"To consume is to make more sense of the world where all that is solid melts into air"
(García Canclini 2001:42)

Ecuadorianische Frau bei der Bananenernte

Schlagwörter wie die "Konsumgesellschaft" oder "Konsumsucht" dominieren die Analysen westlicher Lebenswelten. Sie drücken die Allgegenwärtigkeit und Vielfältigkeit der Konsummöglichkeiten in kapitalistisch organisierten Gesellschaftszusammenhängen aus.
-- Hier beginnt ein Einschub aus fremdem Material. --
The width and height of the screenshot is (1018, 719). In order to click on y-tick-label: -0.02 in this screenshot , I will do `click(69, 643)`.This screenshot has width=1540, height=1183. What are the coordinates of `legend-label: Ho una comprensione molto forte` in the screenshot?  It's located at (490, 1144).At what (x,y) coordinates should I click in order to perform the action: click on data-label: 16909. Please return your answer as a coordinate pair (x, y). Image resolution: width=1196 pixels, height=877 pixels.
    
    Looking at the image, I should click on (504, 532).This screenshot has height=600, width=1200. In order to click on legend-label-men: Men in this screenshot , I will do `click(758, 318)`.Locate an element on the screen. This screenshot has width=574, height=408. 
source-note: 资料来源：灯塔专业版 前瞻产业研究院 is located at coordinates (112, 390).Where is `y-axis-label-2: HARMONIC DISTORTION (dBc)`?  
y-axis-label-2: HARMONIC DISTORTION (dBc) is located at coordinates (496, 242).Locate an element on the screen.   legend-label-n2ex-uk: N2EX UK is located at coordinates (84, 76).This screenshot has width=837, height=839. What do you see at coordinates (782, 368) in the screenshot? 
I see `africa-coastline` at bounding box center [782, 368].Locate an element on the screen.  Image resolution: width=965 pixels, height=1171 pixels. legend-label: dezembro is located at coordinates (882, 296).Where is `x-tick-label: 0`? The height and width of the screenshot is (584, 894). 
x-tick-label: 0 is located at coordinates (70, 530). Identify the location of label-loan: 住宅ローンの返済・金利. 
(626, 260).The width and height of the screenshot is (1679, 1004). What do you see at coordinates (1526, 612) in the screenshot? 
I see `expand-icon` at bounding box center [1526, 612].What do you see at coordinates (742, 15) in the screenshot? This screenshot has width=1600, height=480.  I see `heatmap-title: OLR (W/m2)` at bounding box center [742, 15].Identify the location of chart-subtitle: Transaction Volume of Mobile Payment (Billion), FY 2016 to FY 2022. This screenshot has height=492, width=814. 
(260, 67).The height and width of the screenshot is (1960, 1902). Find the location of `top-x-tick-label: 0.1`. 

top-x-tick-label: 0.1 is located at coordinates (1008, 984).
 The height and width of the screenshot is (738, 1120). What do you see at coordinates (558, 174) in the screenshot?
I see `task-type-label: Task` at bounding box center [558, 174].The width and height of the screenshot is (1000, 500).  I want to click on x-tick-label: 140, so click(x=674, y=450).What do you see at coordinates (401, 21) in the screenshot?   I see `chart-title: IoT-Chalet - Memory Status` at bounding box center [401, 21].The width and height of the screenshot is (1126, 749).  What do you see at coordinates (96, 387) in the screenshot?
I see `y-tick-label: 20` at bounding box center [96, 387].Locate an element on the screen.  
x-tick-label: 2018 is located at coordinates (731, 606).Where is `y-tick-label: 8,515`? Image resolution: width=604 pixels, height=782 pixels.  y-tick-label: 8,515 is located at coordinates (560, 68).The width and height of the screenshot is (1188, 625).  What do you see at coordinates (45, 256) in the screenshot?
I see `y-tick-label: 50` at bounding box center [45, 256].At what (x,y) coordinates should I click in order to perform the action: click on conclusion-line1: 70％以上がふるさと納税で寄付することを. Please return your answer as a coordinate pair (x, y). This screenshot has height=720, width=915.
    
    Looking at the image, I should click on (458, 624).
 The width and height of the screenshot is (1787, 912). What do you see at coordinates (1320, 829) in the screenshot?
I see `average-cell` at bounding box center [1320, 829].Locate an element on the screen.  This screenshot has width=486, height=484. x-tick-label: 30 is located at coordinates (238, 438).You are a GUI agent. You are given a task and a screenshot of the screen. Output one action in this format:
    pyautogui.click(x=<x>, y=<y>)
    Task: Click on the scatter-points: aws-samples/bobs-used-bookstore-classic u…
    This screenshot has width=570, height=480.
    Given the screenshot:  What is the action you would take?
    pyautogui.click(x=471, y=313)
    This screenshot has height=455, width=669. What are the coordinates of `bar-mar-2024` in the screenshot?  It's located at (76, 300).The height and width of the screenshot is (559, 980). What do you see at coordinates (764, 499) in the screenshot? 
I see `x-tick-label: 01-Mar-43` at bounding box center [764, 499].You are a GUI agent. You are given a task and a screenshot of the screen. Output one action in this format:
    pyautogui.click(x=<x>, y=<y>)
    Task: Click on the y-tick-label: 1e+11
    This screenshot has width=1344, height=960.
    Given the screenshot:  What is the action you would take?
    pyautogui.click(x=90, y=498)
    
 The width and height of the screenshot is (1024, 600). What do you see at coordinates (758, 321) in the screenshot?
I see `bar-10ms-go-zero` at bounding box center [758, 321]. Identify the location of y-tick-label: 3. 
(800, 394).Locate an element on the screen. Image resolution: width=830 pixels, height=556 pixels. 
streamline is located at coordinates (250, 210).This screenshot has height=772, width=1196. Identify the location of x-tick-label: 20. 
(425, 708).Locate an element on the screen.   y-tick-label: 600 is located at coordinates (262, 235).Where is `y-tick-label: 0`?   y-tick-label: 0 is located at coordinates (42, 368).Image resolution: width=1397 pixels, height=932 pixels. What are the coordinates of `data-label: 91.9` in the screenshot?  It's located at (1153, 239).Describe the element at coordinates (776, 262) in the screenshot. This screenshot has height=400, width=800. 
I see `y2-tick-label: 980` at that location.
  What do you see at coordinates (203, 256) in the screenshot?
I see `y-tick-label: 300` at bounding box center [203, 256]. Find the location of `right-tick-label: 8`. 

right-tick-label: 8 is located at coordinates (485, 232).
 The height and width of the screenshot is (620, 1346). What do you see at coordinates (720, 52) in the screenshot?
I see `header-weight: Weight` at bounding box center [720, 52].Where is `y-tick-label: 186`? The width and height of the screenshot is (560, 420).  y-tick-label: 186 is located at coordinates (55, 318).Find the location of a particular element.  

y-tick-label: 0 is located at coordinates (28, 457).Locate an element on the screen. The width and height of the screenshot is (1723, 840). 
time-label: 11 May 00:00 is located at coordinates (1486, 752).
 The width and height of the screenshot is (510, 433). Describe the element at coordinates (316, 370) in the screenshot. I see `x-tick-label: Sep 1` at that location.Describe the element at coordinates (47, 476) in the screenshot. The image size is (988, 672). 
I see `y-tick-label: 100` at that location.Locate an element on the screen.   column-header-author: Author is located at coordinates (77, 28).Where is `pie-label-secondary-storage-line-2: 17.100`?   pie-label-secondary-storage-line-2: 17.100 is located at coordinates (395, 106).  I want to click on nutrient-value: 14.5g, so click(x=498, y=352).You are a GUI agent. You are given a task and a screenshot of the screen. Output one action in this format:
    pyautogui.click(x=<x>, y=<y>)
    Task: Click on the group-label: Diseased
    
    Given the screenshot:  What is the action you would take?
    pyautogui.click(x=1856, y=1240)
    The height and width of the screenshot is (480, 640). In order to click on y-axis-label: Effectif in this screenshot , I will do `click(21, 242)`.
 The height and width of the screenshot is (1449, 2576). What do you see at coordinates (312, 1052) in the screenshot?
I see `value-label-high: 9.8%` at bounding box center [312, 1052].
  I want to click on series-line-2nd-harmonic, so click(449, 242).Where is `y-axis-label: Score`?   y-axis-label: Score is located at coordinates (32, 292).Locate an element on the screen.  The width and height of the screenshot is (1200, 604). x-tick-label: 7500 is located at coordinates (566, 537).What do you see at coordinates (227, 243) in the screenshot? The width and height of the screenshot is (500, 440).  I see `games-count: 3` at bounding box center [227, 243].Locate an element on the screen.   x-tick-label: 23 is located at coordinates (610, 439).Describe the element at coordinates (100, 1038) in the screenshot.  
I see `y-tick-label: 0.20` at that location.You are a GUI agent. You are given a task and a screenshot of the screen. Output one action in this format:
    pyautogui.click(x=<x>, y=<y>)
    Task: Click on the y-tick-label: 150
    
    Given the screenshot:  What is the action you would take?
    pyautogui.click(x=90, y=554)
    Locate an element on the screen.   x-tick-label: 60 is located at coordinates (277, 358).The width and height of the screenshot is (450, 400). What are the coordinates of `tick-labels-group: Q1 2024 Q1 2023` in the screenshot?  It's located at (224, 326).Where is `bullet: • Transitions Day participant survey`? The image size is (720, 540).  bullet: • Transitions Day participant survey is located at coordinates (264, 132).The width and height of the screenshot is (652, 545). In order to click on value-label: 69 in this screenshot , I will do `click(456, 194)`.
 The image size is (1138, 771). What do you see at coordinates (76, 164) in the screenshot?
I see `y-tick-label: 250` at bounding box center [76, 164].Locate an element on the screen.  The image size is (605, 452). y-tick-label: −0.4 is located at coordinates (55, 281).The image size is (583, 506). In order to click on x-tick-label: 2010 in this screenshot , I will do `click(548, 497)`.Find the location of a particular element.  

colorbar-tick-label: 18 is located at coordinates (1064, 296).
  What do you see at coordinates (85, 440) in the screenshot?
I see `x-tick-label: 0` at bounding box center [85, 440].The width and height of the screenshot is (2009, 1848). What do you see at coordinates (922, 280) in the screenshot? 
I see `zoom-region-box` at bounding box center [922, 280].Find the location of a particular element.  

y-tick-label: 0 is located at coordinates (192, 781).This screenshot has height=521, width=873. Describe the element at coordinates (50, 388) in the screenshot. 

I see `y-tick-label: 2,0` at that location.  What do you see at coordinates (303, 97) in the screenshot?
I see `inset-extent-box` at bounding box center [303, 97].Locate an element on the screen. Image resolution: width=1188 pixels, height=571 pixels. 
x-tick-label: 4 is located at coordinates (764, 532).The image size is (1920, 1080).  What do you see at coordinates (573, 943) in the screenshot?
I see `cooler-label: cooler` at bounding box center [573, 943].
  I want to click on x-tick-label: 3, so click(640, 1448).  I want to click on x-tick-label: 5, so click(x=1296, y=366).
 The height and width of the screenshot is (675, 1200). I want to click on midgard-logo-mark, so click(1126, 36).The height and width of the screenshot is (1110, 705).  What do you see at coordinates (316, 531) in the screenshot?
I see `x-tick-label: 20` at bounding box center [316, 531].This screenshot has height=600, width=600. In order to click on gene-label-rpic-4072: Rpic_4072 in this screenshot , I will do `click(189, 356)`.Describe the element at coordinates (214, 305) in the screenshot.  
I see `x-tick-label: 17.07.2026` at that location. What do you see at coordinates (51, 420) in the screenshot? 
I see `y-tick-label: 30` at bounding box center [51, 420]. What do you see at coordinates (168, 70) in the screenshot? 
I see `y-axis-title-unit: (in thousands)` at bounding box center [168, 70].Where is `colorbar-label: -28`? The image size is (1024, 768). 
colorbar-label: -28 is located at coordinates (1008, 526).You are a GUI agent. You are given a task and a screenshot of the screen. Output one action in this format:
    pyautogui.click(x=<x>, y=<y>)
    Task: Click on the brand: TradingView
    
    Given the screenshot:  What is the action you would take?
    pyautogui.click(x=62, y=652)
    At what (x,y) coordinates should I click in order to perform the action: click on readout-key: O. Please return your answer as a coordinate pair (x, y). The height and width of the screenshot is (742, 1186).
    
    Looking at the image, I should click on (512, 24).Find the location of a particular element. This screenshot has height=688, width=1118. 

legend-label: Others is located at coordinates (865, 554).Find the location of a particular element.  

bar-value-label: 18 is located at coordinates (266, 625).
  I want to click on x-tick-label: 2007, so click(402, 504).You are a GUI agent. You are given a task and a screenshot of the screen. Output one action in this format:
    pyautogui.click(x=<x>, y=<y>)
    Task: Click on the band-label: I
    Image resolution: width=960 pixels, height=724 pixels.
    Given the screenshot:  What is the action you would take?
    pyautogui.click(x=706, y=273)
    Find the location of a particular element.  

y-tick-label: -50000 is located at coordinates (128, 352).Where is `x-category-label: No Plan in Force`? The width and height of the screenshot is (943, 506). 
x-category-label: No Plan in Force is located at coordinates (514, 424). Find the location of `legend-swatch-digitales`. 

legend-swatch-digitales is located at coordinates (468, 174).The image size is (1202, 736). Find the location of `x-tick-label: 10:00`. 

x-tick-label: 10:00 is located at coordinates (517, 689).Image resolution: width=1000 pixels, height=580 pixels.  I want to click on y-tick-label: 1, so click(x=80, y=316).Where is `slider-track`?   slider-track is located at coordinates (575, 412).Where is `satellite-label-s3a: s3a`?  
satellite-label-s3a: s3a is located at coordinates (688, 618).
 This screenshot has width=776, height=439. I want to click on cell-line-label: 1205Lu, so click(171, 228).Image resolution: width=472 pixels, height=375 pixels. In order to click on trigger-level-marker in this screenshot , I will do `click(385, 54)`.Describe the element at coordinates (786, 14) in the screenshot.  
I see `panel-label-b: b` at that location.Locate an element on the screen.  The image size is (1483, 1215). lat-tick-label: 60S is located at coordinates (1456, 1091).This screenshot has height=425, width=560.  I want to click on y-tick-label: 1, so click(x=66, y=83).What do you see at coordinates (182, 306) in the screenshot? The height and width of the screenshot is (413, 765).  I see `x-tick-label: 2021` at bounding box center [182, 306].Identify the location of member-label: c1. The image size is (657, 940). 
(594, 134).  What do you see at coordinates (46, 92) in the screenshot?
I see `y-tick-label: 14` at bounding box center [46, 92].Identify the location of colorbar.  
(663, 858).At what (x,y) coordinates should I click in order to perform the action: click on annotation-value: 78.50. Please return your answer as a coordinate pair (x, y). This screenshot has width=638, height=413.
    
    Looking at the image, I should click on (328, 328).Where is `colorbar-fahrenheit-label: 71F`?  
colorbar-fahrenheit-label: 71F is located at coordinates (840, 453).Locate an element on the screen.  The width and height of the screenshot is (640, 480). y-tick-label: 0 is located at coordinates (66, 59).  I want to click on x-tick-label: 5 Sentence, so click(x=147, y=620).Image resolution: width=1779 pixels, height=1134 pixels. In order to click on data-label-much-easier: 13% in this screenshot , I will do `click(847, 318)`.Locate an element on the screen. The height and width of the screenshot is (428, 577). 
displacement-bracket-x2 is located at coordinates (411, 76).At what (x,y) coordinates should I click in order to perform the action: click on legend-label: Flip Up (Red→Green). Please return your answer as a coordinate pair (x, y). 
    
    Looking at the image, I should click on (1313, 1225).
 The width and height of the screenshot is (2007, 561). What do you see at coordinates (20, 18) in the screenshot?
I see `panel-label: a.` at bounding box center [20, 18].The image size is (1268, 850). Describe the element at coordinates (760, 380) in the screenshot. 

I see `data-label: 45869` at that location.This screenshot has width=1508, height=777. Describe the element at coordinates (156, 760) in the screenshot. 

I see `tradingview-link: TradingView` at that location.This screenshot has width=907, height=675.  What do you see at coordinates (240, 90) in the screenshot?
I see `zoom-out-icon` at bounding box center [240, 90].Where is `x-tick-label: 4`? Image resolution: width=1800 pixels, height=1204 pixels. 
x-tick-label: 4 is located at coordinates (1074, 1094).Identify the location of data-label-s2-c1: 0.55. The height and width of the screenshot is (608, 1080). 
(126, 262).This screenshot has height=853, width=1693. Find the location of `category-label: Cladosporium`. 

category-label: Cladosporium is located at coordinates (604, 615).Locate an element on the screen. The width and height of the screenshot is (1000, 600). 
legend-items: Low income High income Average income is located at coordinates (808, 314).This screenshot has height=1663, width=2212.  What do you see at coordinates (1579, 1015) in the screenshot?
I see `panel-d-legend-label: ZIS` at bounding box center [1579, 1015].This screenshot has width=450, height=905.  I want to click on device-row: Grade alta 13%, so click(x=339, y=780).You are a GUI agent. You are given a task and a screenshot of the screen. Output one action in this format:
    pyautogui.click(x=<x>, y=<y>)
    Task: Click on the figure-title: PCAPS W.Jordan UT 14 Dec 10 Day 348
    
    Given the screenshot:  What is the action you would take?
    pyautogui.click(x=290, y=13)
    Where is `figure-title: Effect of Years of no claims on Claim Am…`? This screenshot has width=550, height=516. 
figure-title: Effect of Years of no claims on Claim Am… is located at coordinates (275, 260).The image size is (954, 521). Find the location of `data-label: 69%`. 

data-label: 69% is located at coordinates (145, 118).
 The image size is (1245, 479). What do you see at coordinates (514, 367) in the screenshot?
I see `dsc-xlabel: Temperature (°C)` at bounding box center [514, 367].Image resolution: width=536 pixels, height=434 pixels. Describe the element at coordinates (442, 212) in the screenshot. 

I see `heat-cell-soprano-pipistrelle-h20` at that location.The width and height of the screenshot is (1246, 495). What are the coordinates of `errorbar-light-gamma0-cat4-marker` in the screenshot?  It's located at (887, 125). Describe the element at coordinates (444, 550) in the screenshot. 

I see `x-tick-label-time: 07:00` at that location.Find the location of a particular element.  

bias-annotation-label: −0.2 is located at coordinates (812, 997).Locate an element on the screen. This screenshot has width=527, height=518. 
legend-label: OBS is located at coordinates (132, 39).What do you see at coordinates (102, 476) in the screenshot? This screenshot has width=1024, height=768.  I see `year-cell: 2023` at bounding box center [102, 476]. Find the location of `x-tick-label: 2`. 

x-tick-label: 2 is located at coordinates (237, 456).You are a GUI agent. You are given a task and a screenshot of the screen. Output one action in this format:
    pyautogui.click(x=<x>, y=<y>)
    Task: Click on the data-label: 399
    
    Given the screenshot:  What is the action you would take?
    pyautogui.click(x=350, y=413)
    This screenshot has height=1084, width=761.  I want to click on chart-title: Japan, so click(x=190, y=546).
Über Konsum in einem weltweit relevanten Rahmen nachzudenken bedeutet jedoch mehr:

  • In den vielen verschiedenen, weltweit existierenden Gesellschaftsformen wird Konsum in sehr unterschiedlicher Weise praktiziert und definiert.
  • Deshalb ist es von Bedeutung, in einem ersten Schritt die sprachliche Definition des Wortes "Konsum" zu beleuchten.
  • Die Analyse derselben weist auf eine praxisbezogene, ökonomisch geleitete Kontextualisierung des Begriffs hin und gleichzeitig auf die Bedeutung von Bedürfnissen und Präferenzen für gesellschaftliche Konsumgewohnheiten.
  • Kultur- und sozialanthropologische Diskurse zu Konsum betonen verstärkt — unter Bezugnahme auf die Unterschiedlichkeit kultureller Kontexte weltweit — die soziale und kulturelle Dimension von Konsum. Sie beschreiben Konsum als "Ausdruck von Lebensgestaltung" (Spittler 2002) und als identitätsstiftend für die Ausbildung von Klassenbewusstsein innerhalb einer Gesellschaft.
  • Gleichzeitig fungieren der Konsum und mit ihm verbundene kulturelle Praktiken als Abgrenzungskriterien von Menschen untereinander ("markers of differences"). Als bedeutende Autoren sind hier u. a. Néstor García Canclini oder Arjun Appadurai zu nennen. Sie diskutieren in ihren Studien Fragen zur sozialen Bedeutung von Tauschbeziehungen, zu daraus resultierenden gesellschaftlichen Machtbeziehungen und die Bedeutung von Politik und Wissen in diesem Kontext.
  • Kulturwissenschaftliche Diskussionen beschäftigen sich seit den 1980er Jahren mit weltweiten Veränderungen und der Bedeutung von Konsum in Zeiten der Globalität. Die weltweit zu beobachtende Vereinheitlichung von Konsummöglichkeiten und gleichzeitig eine lokale Vielfältigkeit von Konsumgewohnheiten werden dabei ins Blickfeld gerückt. Die diesen aktuell stattfindenden Prozessen vorangegangenen historischen Entwicklungen  müssen dabei in eine Analyse von Konsum einbezogen werden.
  • Daraus entsteht ein breiterer Konsumbegriff, über den umfassendere Analysen gesellschaftlicher Zusammenhänge möglich werden.